EXERCISE OBJECTIVE | Read the listing below and copy out each line where the word "computer" occurs.

EXERCISE MATERIAL |
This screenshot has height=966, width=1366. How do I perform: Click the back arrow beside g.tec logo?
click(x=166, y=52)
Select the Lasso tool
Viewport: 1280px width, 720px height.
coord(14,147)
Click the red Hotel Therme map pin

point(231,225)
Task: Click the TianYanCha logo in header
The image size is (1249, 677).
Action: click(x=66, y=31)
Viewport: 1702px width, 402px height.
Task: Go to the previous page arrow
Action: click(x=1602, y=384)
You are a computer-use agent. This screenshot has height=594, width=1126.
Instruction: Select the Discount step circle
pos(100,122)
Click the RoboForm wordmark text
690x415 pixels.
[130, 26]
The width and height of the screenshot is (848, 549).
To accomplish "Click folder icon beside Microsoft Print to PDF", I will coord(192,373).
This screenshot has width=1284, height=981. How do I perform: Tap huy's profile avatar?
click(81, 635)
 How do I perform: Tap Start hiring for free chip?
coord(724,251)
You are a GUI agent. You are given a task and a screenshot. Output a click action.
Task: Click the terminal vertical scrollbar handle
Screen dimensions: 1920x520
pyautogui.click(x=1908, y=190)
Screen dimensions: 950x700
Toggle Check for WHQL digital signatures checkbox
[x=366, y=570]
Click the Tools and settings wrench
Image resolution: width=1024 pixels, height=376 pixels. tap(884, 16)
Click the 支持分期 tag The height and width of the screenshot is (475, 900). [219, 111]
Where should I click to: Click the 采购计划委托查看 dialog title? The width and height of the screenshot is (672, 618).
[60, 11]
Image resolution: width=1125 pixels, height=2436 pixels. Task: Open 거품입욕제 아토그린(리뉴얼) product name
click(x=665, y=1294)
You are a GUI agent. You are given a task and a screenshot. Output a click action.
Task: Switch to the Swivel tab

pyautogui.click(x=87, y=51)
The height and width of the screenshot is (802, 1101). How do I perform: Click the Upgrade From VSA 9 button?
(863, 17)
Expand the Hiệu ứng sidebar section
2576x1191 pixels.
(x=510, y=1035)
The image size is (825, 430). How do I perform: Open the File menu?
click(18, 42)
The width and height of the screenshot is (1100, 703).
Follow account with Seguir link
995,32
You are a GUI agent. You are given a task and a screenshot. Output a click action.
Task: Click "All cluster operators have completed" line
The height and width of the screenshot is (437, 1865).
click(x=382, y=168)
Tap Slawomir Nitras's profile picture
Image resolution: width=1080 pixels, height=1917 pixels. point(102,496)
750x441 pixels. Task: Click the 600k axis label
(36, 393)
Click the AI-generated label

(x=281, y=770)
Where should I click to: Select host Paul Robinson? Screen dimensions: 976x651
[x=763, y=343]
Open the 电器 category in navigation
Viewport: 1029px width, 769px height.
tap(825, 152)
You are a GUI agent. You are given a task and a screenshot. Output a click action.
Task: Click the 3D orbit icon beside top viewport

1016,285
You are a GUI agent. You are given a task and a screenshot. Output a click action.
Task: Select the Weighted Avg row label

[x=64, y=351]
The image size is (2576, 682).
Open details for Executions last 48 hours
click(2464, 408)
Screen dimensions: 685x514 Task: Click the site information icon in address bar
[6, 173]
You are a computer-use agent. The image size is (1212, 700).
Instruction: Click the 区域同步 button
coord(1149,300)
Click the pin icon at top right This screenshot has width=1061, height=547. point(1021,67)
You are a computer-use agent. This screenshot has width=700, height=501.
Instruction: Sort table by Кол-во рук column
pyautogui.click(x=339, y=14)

EXERCISE SOLUTION |
You are a computer-use agent. This screenshot has height=594, width=1126.
You are a computer-use agent. The image size is (1212, 700).
You are a computer-use agent. This screenshot has width=700, height=501.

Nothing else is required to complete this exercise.